**Work to be completed:** Reproduce exactly the lines from the one containing "Paste clipboard icon" through the last line of the data, both ends included.

**Data items:**
-- Opening Marker --

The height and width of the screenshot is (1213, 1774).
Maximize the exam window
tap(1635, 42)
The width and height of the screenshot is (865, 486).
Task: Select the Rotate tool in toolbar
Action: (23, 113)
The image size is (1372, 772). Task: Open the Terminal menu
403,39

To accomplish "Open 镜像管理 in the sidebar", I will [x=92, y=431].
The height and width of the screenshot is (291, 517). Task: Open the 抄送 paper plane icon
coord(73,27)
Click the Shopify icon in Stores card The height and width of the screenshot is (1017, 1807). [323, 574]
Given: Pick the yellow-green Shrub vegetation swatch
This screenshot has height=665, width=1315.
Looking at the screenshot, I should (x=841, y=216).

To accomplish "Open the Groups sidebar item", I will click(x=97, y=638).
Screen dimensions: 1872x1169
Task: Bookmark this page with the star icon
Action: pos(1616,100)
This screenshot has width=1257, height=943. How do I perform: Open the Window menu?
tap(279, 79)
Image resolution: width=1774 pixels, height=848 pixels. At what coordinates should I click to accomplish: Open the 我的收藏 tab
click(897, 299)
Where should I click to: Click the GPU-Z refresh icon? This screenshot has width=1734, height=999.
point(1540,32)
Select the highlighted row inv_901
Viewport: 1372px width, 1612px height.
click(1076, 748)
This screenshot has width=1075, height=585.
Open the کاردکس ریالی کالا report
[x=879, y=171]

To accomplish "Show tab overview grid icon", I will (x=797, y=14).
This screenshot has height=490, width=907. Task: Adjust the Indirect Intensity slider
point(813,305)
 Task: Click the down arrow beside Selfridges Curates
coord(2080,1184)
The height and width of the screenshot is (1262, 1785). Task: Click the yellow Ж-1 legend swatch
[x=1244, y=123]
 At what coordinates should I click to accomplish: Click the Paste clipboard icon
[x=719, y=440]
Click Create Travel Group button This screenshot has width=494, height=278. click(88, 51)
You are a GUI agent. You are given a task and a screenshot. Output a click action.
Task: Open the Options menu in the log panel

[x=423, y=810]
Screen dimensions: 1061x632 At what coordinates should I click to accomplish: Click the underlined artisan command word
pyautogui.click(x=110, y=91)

-- Closing Marker --

**Expected answer:**
 At what coordinates should I click to accomplish: Click the Paste clipboard icon
[x=719, y=440]
Click Create Travel Group button This screenshot has width=494, height=278. click(88, 51)
You are a GUI agent. You are given a task and a screenshot. Output a click action.
Task: Open the Options menu in the log panel

[x=423, y=810]
Screen dimensions: 1061x632 At what coordinates should I click to accomplish: Click the underlined artisan command word
pyautogui.click(x=110, y=91)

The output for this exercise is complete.